Bisogna ammetterlo, ormai chi realizza mockumentary horror viene etichettato come l’ennesimo coglione senza budget che cerca fortuna e gloria usando il modo migliore di nascondere la propria incapacità di girare un film vero e proprio.
Fortunatamente non è il caso dei Vicious Brothers che, oltre a ostentare un nome squisitamente tamarro, hanno saputo premiare la fiducia del pubblico con un finto documentario capace di spazzare via in un solo colpo i vari Blair Witch Project e discendenti vari.
I Vicious Brothers, tanto per chiarire e accontentare i curiosi, non sono affatto parenti. Si chiamano Colin Minihan e Stuart Ortiz, e sono due semplicissimi ragazzi americani legati dalla passione per l’horror e il fantastico. Passione che, a suon di tentativi, sono riusciti convogliare in questo film. Il fatto che sia l’ennesimo mockumentary che promette spaventi e terrore a profusione non deve far storcere il naso perchè, mai come in questo caso, le promesse vengono mantenute più che abbondantemente e, cosa più che apprezzabile, all’immaginazione dello spettatore e alle furbizie del vedo-non vedo per risparmiare sugli effetti speciali viene lasciato pochissimo spazio.

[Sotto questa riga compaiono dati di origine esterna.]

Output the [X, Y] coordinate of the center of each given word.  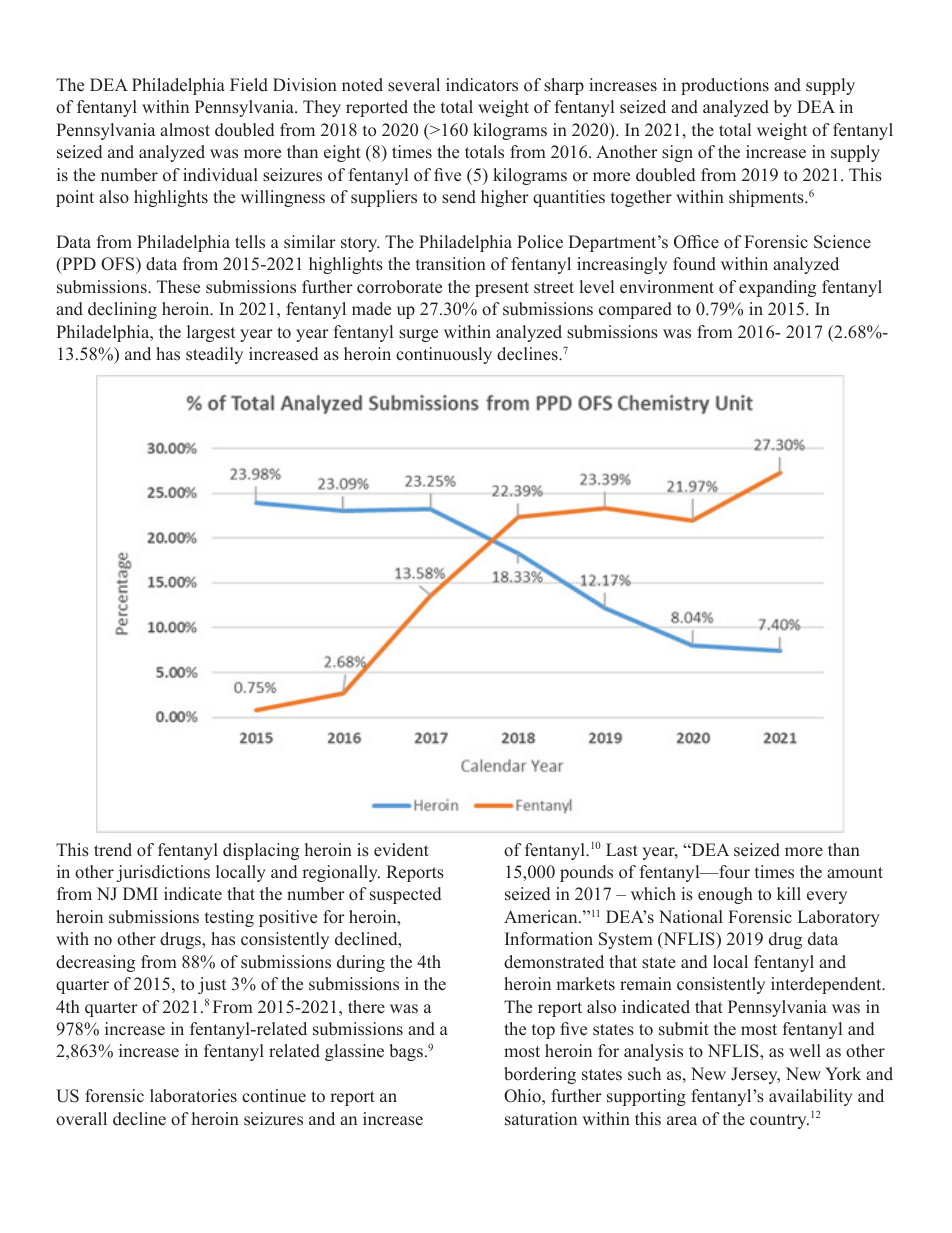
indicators [482, 85]
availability [811, 1097]
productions [725, 86]
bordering [540, 1075]
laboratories [193, 1096]
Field [249, 85]
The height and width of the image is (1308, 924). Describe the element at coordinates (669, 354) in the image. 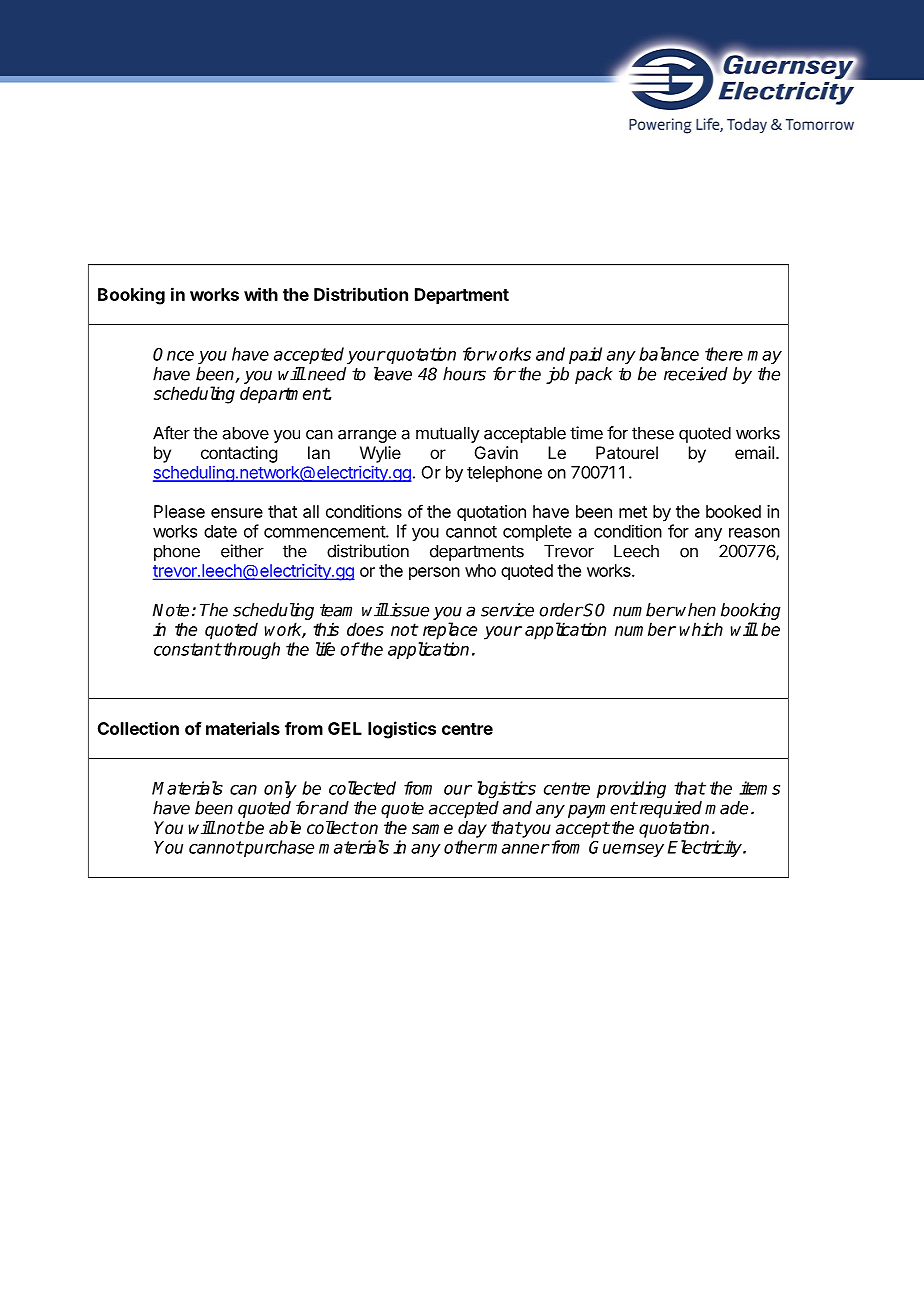

I see `balance` at that location.
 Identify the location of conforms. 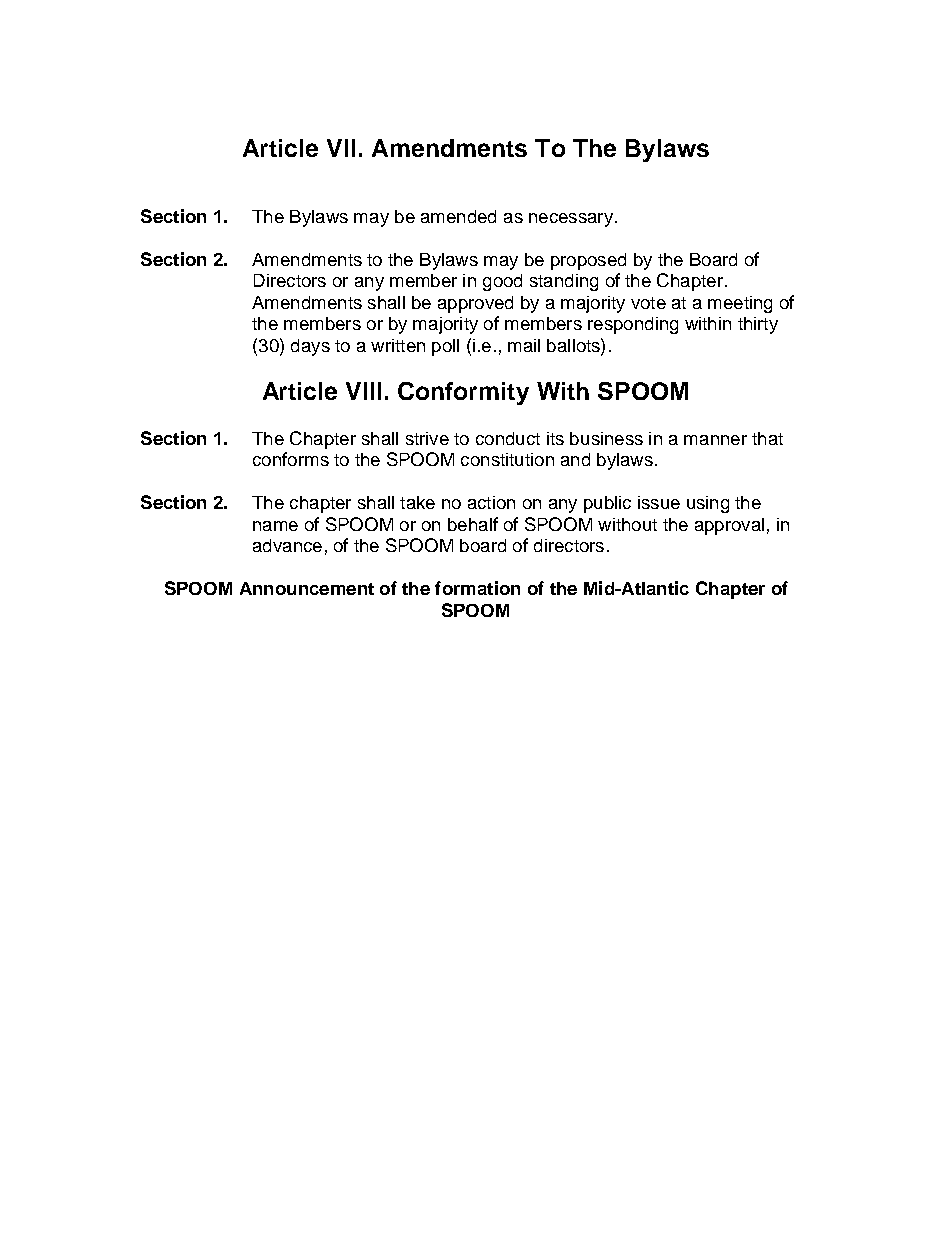
(291, 459).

La trama vede come protagonisti i componenti di una troupe televisiva specializzata nel realizzare finti reality in cui vengono smascherate presenze paranormali. Questo tipo di programma in America gode di una discreta fama di pubblico che ama farsi prendere per il culo e lasciarsi spaventare per cose che non vengono mai mostrate e/o dimostrate completamente, il che rende i protagonisti del film perfetti come valvola di sfogo per le frustrazioni che questi finti reality causano da anni negli appassionati di paranormale e in tutti quelli che vogliono credere come quel bamboccione nerd di Fox Mulder nei confronti dei suoi beneamati X-Files (categoria a cui io appartengo, tra l’altro). Se a tutto questo aggiungiamo l’ambiente inquietante e claustrofobico di un vecchio ospedale psichiatrico abbandonato, dove, tra le altre simpatiche pratiche i dottori avevano anche il vizietto della lobotomia, ecco che le cose iniziano a prendere l’esatta piega che un amante dell’horror desidera.
Ovviamente, anche questa pellicola non si discosta dalle regole base del mockumentary. Quindi si parte scontrandosi con il fastidioso movimento della camera a mano (che mostra sempre troppo poco) e si arriva, in un continuo crescendo di tensione, all’esasperante e inquietante finale. Il tutto orchestrato sapientemente, tra sparizioni di persone, oggetti che si muovono da soli e manifestazioni di fantasmi incazzati e vendicativi che riempiono lo schermo sempre di più man mano che il film scorre. Questi sono i tre elementi che stanno alla base del film e, per quanto si possano ritenere scontati e stravisti in ogni salsa, vengono piazzati sempre nei punti giusti, garantendo il salto sulla sedia e, alcune volte, perfino un bel brivido lungo la schiena. Tutto questo aiuta parecchio a sopportare la solita domanda esistenziale che pervade chiunque guardi un mockumentary: ma chi cazzo te lo fa fare di avere una mano occupata a tenere la telecamera sempre e comunque? A scuola nessuno ti ha insegnato che quando le cose iniziano a muoversi da sole e inizi a sentire grida nel buio e i tuoi amici cominciano a sparire e non puoi chiamare i veri Ghostbusters o un qualsiasi cazzo di esorcista è il caso che le mani le usi tutte e due?
Per fotuna i fratelli Vicious non sono così sprovveduti come la giovane età potrebbe far pensare, e piazzano scuse più o meno credibili ogni volta che la domanda si fa strada nel cervello allo sbando dello spettatore; dimostrando di aver fatto tesoro delle critiche che spesso hanno stroncato i predecessori del loro film, permettendo di mantenere il nervoso del pubblico e la credibilità delle situazioni mostrate sempre su livelli discretamente accettabili.
Benvengano, dunque, i mockumentary capaci di far sporcare le mutande, specialmente quando non si approfittano di finte pubblicità che li vorrebbero far passare per fatti davvero accaduti. Benvengano i ragazzi che riescono a realizzare progetti del genere prima di compiere trent’anni e benvengano le persone che danno fiducia a questi progetti portandoli nelle sale cinematografiche. Ora resta una forte curiosità nel sapere cosa potrebbero realizzare questi ragazzi con un giusto budget e un progetto che non sia un mockumentary tra le mani.